A respeito das preocupações com a sempre distante relação entre o prescrito e o realizado na educação brasileira, verificada em boa parte dos autores que colaboraram para as muitas realizações do livro Educação e instrução nas províncias e na Corte Imperial, um último comentário. Essa grade de leitura acerca da instrução do oitocentos é o que me pareceu mais próximo dos instrumentos de interpretação de uma história vista do centro, institucional e político-administrativa, presente no livro. Pretender compreender o alcance das iniciativas do poder público e as alterações nas práticas educativas a partir da análise da legislação, dos discursos da prática legislativa e de toda a série de documentos administrativos é operação que continua produzindo resultados. Ao lado do estudo das práticas e instituições da educação nas províncias e na Corte Imperial, o trabalho de reexame e de reescrita da história da educação daquele período atualmente em andamento, e de que este livro é um testemunho, tem sido feito em meio à abordagem desse tipo de documentação. No entanto, o trabalho com esse tipo de fonte não impede a elaboração de outras operações de leitura e interpretação. Nesse sentido e a título de exemplo, a reflexão acerca da relação que os vários grupos sociais que frequentavam a escola mantinham com seu funcionamento e com os mecanismos que aí estavam à disposição, ou sobre os que lhe resistiam, também visibiliza elementos tão fundamentais da situação concreta do fazer ordinário da escola, quanto os que foram manejados sob as vistas das instâncias do poder administrativo.
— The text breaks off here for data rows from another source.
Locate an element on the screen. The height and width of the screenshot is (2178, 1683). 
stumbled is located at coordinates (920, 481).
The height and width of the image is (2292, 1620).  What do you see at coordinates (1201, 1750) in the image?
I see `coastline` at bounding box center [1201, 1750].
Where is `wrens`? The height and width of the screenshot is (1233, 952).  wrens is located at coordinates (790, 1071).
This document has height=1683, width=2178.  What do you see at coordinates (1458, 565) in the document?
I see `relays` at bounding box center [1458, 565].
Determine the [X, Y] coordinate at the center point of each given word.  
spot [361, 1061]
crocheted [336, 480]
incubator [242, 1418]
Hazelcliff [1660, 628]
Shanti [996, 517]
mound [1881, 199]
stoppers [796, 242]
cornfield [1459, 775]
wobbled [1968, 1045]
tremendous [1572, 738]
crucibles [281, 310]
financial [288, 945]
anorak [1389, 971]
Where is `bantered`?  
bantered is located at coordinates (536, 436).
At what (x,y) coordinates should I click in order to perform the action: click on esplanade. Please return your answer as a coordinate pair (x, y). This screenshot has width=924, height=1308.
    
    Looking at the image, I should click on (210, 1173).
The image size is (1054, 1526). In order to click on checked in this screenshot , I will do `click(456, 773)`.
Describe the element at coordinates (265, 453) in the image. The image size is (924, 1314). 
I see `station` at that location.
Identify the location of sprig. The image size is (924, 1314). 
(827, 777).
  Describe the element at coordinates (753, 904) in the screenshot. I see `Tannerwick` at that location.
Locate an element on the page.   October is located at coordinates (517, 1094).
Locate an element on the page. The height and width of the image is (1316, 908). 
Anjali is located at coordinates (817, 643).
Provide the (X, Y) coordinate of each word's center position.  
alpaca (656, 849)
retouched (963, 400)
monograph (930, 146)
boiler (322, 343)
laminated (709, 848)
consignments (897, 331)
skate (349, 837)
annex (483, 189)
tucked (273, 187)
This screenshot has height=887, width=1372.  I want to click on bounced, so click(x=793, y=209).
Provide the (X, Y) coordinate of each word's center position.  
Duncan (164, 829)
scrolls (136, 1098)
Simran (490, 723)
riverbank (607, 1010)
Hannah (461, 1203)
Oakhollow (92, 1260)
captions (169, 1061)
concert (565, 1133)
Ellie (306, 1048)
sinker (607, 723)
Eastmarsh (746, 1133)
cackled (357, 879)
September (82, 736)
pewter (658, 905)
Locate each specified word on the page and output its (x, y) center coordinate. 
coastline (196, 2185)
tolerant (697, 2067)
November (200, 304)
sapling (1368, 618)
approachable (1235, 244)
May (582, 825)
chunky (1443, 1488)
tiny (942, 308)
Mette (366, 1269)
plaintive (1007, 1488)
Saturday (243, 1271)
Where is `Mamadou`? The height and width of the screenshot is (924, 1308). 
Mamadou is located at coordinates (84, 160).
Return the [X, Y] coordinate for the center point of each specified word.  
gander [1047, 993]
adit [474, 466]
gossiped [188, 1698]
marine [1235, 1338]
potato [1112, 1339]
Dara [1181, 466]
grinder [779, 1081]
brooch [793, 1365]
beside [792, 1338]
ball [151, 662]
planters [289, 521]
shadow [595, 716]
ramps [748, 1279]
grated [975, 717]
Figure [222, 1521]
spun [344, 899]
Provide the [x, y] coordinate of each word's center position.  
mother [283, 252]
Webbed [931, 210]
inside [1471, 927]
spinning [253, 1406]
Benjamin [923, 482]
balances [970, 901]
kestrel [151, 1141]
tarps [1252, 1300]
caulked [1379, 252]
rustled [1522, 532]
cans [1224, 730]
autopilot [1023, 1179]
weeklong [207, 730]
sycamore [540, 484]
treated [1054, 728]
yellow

Uma vez mais se trata de evitar a produção de um vazio, agora a respeito das tensões que se estabelecem na sociedade entre as suas várias instituições, entre diferentes grupos sociais e entre os múltiplos sujeitos que vivenciaram o cotidiano escolar.
No momento mesmo em que é revista, a história da educação e da escola oitocentista recebe, com a publicação de Educação e instrução nas províncias e na Corte Imperial, um tipo de contribuição que é característica dos períodos de reformulação dos problemas de pesquisa. Ao mesmo tempo em que insiste nos estados da arte e balanços, pratica modelos híbridos de compreensão dos objetos de investigação e sugere novos protocolos de análise e crítica.